• [Action item]: Only the lines from the one that contains "The height and width of the screenshot is (568, 1445)." through the final line of the entries should be repeated, exactly as written.

(Recorded data)
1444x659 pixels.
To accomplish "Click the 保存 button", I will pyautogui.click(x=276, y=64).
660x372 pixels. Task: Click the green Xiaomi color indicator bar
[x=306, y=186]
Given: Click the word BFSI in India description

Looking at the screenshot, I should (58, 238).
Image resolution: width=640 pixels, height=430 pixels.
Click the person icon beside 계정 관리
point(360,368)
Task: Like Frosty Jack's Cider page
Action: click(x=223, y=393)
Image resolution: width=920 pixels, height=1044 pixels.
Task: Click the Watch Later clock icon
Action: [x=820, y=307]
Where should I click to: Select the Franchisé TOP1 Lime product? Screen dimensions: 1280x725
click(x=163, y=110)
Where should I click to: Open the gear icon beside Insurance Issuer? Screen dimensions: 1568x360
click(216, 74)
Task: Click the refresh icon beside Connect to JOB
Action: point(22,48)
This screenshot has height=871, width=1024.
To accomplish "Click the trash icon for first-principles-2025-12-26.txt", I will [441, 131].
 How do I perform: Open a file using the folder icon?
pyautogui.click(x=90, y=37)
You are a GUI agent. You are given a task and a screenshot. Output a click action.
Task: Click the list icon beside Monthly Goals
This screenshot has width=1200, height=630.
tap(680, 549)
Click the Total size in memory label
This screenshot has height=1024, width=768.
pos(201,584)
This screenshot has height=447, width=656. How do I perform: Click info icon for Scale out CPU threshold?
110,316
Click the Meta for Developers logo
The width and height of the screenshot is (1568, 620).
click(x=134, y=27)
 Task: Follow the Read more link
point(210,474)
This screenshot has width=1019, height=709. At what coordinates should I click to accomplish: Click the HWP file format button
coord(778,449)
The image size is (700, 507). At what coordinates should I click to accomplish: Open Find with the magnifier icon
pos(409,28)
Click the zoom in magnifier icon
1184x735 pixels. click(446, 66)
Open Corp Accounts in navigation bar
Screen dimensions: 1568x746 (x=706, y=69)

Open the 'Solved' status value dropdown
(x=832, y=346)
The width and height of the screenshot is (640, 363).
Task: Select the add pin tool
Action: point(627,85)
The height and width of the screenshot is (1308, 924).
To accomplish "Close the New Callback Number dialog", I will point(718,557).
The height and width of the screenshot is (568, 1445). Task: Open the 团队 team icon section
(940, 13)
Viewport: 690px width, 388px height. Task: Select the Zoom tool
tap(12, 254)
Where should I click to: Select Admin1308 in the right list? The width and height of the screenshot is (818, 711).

• [Solution for this problem]:
The height and width of the screenshot is (568, 1445). Task: Open the 团队 team icon section
(940, 13)
Viewport: 690px width, 388px height. Task: Select the Zoom tool
tap(12, 254)
Where should I click to: Select Admin1308 in the right list? The width and height of the screenshot is (818, 711).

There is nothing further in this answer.